Washington D.C., May 2, 2017 / 06:02 am (CNA/EWTN News).- Despite Sudan's recent compliance to U.S. guidelines, one expert thinks there's not enough information to warrant a complete removal of sanctions against the country.  

“In the case of Sudan, the same cast of characters, the same power base that promotes a perverted and violent expression of Islam is still in power,” David Dettoni, senior adviser to the Sudan Relief Fund, told a congressional panel April 26. “Look at Sudan's 'President.' It is still Omar Bashir,” Dettoni said. “He and his power base are still intact and I do not think their fundamental belief system has changed.”

Dettoni recognized that reduced sanctions may have played a part in the “cease fire” in the South Kordofan and the Blue Nile State — areas Bashir had previously used criminal like tactics towards opposing forces. However, he's concerned that the U.S. Special Envoy currently elected to analyze Sudan's improvements has not been to these areas in which saw the most bloodshed and tribulation. And because of this, he thinks there isn't enough accurate information to determine if the country has met the criteria necessary for the sanctions removal.

Nearly a week before leaving office, President Barak Obama eased Sudan's sanctions, allowing the country the ability to trade with U.S. firms. The sanctions would be further removed after five points of criteria were met. A report established by the Special Envoy in Sudan and South Sudan, will be expected to be given to President Donald Trump in June. Dettoni suggested that Congress draft legislation to revise the sanctions, allowing for periods of modification thereafter.

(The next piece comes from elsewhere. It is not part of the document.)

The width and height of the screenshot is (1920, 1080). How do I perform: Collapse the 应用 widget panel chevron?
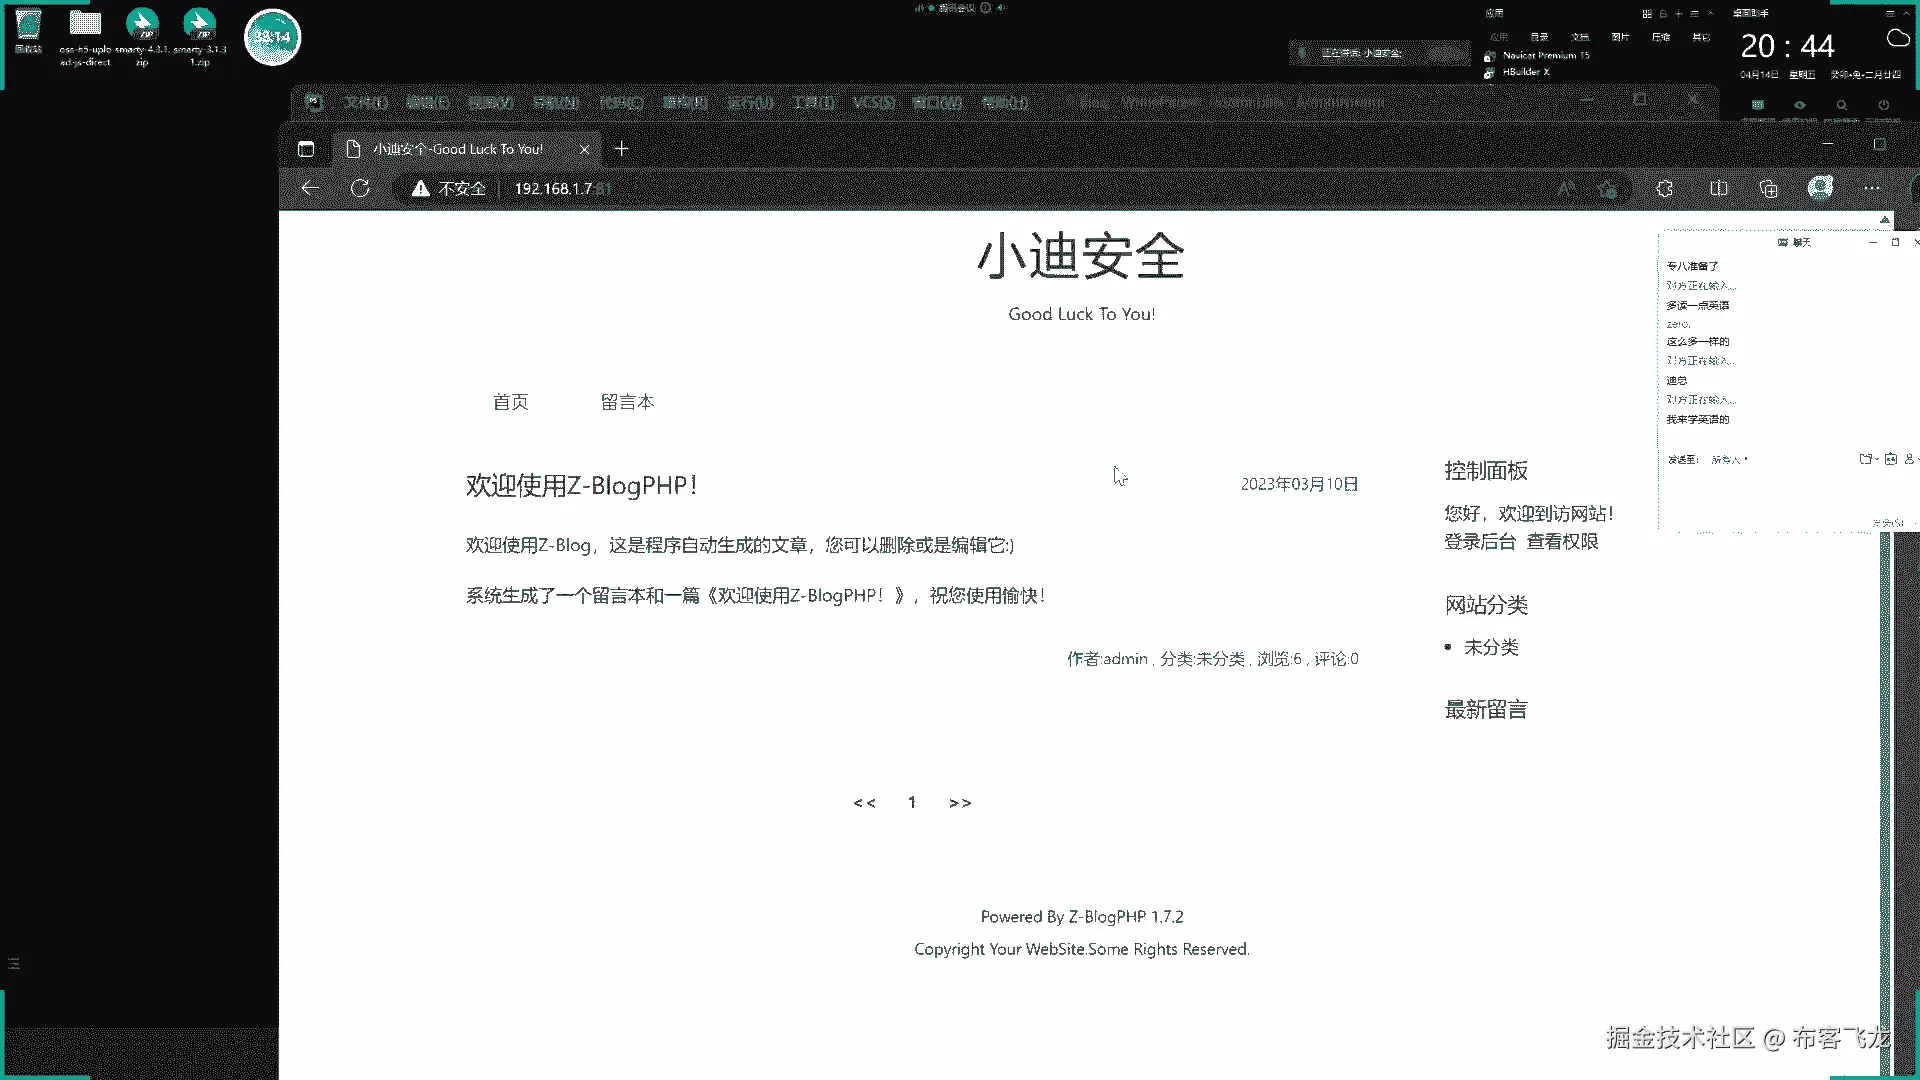coord(1711,13)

During Omar Bashir's rise to power, he issued the executions and imprisonment of many political leaders, journalists, and high- ranking military officers. Teaming up with the National Islamic Front, he established Sharia, or Islamic Law, at a national level. The New York Times cited the country as having “instituted one of the strictest Muslim fundamentalist social orders in the world,” in 1993 after eight terrorists had been detained in Paris with ties to Sudan — describing the country as a sort of breeding ground for Islamic extremists. The men had been suspected of planning and in process of carrying out a terrorist act in New York City. During his testimony, Dettoni also mentioned that Sudan in the 1990s was home to Al-Qaeda — the terrorist group responsible for bombing the Twin Towers on Sept.11, 2001.

The Sudanese civil wars, claiming nearly 2 million lives, were finally ended in 2005 with the Comprehensive Peace Agreement, and what is now South Sudan was offered the possibility to vote for their secession. However, other areas of the peace agreement were ignored by Bashir toward the Sudan People’s Liberation Army located in Sudan, and he continued scrimmages in South Kordofan and the Blue Nile, areas straddling the border between both countries. The violence was notably significant in Abyei, located within the state of South Kordofan.

“In May 2011, Khartoum invaded Abyei, burning, looting, destroying, killing and forcing the removal of over 100,000 Ngok Dinka,” he said. In order for the 20 year-long sanctions to be completely removed, the Obama administration issued five areas needed for improvement: “ceasing hostilities in Darfur and the Two Areas (South Kordofan and the Blue Nile), improving humanitarian access, ending negative interference in South Sudan, enhancing cooperation on counter-terrorism, and addressing the threat of the Lord's Resistance Army.”

Dettoni acknowledged the recent improvements in areas regarding refugees, humanitarian access, and decreased violence in the states along the Sudan-South Sudan border. He said 380,000 South Sudanese and an estimated 200,000 Eritreans have been given refuge in Sudanese camps, which he claimed to be “tough” but that at least Sudan has “allowed these very vulnerable and suffering people to have a form of refuge.”

However, he remains skeptical of the millions of Euros provided by the European Union to curve the inflow of illegal immigrants, known to bottleneck at Sudan. He proposed the money used to beef up Sudan’s border force may also be used to violently suppress the victims of years past. Dettoni also suggested the possibility that Bashir's compliance with U.S. guidelines is being used “as leverage for political or other goals that they want to achieve” specifically “to loosen sanctions, gain respect, gain valuable foreign currency.”  

He requested President Donald Trump's immediate action to publicly appoint a Special Envoy that would travel to and analyze South Kordofan and the Blue Nile State, and that the president should meet personally with Bashir and other African leaders. Dettoni also asked President Trump to amend the previous executive order from the Obama administration or ask Congress to draw up legislation to limit Sudan’s sanctions, which would be reviewable every 180 days or annually. He suggests that the executive branch to draft a review in writing and be submitted to Congress and the president two months before the sanctions can be lifted in July.